Reilly believes there is an education chasm today that is affecting all the sciences, not just his.
“We have to stay on the frontiers, not only in space, but in the oceans, in Antarctica, in information technology and, most critically, in the investments that drive the advances in our knowledge,” he said. “We also have to keep it relevant – it has to be understandable and not cloaked in the ‘high priest’ language that so often turns our kids off to science and math.
“Space is a lot like geosciences,” he continued, “in that it is a ‘relational’ subject. It contains a little physics, biology, chemistry and certainly a lot of math.”
Reilly says his colleagues at the luncheon, and others like him, have a special advantage in teaching the disciplines.
“Fortunately, when those of us who have been to space talk about the experience, we ‘sneak’ the science and math into the message,” he said. “I can only hope that we as astronauts can be the unintentional mentors that spark an interest in our successors.”

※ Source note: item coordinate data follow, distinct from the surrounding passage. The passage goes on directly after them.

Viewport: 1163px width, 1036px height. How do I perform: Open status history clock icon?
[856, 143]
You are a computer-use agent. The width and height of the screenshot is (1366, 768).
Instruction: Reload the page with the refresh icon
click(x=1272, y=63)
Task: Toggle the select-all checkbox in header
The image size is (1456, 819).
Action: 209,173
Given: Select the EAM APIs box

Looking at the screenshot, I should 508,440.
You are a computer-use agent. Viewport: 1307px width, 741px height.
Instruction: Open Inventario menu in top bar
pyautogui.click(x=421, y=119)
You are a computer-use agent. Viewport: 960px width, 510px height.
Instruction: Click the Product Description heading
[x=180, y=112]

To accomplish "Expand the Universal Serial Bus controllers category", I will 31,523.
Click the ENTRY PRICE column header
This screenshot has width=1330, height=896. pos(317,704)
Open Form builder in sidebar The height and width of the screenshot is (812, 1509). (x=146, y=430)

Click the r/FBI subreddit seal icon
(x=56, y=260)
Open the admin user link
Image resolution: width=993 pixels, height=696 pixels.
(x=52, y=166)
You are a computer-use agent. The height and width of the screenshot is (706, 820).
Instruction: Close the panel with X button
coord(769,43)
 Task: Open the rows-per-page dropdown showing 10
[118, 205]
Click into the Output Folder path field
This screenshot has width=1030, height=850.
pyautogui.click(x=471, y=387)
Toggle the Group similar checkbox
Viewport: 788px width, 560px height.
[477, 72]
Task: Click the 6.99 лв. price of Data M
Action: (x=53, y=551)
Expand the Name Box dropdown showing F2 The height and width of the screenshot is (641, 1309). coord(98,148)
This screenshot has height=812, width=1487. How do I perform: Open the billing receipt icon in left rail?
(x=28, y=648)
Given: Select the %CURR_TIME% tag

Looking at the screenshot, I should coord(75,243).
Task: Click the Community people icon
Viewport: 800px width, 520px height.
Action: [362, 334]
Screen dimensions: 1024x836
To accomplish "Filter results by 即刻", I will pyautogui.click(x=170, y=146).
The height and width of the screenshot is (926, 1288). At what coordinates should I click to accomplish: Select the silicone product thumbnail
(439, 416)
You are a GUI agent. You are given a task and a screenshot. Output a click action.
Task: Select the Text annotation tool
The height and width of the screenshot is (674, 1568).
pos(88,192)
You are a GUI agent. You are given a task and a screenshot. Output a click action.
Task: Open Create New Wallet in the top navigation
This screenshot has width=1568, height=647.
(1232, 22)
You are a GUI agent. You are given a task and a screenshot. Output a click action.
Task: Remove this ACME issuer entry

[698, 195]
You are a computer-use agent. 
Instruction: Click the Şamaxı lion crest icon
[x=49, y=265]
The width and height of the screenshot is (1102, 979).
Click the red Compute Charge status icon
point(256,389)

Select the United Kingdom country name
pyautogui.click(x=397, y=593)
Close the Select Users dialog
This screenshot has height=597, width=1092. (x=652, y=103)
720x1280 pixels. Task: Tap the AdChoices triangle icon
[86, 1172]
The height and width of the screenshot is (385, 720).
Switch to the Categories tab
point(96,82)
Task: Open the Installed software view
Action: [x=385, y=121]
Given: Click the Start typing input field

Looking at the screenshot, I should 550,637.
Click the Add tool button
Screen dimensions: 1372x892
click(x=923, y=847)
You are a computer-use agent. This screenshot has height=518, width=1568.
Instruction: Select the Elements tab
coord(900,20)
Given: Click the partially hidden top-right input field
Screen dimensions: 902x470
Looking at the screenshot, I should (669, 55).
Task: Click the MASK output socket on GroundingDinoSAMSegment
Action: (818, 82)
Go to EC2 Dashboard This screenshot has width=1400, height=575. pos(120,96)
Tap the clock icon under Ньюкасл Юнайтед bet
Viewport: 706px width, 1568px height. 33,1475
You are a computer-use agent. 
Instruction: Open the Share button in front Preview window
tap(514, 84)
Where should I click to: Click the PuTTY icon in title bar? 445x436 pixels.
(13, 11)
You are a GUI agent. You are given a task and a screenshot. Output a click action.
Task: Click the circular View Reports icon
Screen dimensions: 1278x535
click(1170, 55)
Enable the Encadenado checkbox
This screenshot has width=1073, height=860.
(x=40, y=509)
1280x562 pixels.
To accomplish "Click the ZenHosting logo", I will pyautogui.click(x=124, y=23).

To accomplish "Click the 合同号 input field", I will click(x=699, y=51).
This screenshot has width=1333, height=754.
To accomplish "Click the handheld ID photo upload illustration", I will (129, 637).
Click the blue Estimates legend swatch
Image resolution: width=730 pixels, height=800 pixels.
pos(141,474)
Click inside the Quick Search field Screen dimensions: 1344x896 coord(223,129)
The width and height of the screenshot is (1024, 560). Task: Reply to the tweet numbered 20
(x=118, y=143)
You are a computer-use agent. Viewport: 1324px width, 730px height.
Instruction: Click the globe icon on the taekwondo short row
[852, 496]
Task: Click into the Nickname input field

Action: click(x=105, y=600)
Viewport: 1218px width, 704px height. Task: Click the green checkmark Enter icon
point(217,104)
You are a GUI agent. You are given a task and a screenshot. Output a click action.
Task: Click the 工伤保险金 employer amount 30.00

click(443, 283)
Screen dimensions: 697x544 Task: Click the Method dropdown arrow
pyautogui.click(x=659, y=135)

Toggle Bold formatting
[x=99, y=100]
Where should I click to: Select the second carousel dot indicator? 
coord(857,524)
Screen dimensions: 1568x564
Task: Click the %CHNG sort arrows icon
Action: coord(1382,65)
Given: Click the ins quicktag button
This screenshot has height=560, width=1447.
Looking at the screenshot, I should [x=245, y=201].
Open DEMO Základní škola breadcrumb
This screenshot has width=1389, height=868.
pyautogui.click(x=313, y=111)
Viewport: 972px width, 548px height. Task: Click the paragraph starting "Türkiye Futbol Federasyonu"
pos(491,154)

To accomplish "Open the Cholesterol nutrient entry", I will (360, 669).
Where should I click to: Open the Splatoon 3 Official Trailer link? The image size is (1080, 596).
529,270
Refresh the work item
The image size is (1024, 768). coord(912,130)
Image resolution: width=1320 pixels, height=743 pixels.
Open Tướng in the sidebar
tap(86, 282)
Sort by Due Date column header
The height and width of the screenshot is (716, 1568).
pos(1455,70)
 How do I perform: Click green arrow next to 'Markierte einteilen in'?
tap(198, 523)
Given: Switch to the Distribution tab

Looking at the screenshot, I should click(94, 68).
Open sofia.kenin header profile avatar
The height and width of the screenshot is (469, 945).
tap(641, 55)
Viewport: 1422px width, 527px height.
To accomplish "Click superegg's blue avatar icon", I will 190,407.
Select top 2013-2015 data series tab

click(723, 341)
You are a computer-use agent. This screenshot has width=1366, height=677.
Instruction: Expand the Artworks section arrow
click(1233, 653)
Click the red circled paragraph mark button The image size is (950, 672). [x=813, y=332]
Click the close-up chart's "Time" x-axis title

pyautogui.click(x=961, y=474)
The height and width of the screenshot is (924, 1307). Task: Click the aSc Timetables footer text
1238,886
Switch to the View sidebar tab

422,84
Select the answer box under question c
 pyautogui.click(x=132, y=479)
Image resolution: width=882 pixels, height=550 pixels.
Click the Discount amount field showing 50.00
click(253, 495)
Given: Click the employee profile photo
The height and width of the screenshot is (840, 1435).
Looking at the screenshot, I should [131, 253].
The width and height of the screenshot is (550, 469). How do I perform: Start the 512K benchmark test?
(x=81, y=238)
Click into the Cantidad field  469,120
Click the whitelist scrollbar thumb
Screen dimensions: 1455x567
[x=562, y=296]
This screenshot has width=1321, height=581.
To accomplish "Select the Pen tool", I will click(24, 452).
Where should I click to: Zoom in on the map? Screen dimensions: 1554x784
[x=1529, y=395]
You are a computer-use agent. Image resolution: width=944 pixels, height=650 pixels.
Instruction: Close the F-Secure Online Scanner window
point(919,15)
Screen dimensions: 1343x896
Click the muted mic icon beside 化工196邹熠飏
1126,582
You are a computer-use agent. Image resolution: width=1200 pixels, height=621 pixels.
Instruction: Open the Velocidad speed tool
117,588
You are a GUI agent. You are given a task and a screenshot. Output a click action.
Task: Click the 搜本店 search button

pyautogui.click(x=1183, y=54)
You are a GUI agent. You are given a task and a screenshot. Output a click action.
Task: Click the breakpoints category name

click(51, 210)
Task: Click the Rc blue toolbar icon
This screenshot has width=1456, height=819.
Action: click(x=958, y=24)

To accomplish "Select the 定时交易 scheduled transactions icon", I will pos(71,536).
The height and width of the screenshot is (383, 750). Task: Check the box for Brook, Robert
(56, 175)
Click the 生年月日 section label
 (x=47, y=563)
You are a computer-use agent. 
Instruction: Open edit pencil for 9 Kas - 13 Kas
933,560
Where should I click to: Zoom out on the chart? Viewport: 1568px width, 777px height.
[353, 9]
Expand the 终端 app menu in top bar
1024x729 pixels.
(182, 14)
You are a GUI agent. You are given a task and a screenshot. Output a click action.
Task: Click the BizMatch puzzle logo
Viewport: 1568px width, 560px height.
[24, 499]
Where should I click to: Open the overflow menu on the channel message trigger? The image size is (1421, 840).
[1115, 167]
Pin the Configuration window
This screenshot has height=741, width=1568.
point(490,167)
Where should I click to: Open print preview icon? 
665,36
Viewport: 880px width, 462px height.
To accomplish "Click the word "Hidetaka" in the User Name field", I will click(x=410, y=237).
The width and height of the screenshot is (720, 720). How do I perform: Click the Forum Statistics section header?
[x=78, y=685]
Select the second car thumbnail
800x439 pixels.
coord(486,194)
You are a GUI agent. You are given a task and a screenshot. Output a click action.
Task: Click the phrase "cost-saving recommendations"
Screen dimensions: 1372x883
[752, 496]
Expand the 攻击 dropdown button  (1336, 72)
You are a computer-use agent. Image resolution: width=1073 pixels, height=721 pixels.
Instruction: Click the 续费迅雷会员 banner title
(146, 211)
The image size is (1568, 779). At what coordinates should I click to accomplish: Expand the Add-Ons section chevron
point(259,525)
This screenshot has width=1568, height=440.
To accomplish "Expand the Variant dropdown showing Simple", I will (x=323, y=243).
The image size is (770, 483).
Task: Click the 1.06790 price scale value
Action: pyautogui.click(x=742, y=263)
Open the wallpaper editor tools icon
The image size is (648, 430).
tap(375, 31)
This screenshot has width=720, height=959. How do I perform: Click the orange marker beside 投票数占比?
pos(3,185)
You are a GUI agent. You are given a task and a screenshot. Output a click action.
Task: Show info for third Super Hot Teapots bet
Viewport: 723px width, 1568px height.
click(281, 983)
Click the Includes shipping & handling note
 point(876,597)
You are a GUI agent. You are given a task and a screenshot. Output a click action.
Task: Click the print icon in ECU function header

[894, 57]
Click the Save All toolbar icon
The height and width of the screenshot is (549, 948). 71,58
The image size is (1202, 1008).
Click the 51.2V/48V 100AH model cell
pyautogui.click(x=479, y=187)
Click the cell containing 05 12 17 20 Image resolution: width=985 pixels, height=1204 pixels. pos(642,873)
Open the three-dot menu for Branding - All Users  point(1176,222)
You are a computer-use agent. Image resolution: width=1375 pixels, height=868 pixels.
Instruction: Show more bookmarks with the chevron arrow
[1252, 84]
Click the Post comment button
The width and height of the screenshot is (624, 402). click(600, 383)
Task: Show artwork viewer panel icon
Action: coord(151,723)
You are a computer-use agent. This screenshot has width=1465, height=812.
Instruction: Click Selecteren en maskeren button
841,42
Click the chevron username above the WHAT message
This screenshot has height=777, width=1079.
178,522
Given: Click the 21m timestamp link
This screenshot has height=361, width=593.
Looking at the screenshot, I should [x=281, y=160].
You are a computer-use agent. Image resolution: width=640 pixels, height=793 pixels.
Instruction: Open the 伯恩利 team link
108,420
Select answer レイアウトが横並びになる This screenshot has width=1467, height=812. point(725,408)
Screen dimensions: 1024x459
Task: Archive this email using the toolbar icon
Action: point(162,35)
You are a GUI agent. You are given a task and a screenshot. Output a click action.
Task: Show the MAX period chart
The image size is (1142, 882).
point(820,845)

The competing interests of politics and science education – and the land-mine of how much or how little religion will be included in science curriculum – is something Reilly is aware will take some negotiating in the classroom.
“As a practicing Christian, I have no issues with my religious beliefs coexisting with my life as a scientist,” he said. “To say, all we need to know about the universe is contained in the Bible, the Torah or the Koran just isn’t feasible – and it is my personal opinion that God gave us reason so that we could progress in our knowledge.
“Nothing in science is taken on ‘faith,’” he said. “Creationism, as I understand it, requires that we take a great deal on faith. So, to say ‘creationism’ is a credible scientific model just doesn’t make sense.”
But Reilly also believes the divide may, in fact, not be that great.
“Now, all that being said, I tend to follow the spirit of the statement made by John Paul II, when he said that God is truth and pure science is the search for truth and, as such, they are not in conflict,” Reilly said. “My personal position is that the more we understand the world around us, the greater and stronger is my faith.”
NASA is in a unique position to strengthen that knowledge and differentiate fact from faith – and Reilly wishes taxpayers knew what a bargain it was.
“At something less than $20 billion to fund aeronautics research, computational research, robotic missions, human missions, earth observation missions and developing new engineering methods, NASA is one of the best bargains we have going in the national budget,” he said. “In terms of the total cost of the budget at $3.55 trillion, this is less than 1 percent of the federal outlays.”
That comes out to about $90 per share for Americans, or, as Reilly puts it, “a nice meal out or what we spend on New Year’s Eve celebrations.”
When measured against the future of knowledge and discovery, he concludes, “It seems like a pretty small investment with a lot of benefit to me … but then I readily admit to a bias.”
It’s a bias shared by at least 504 others.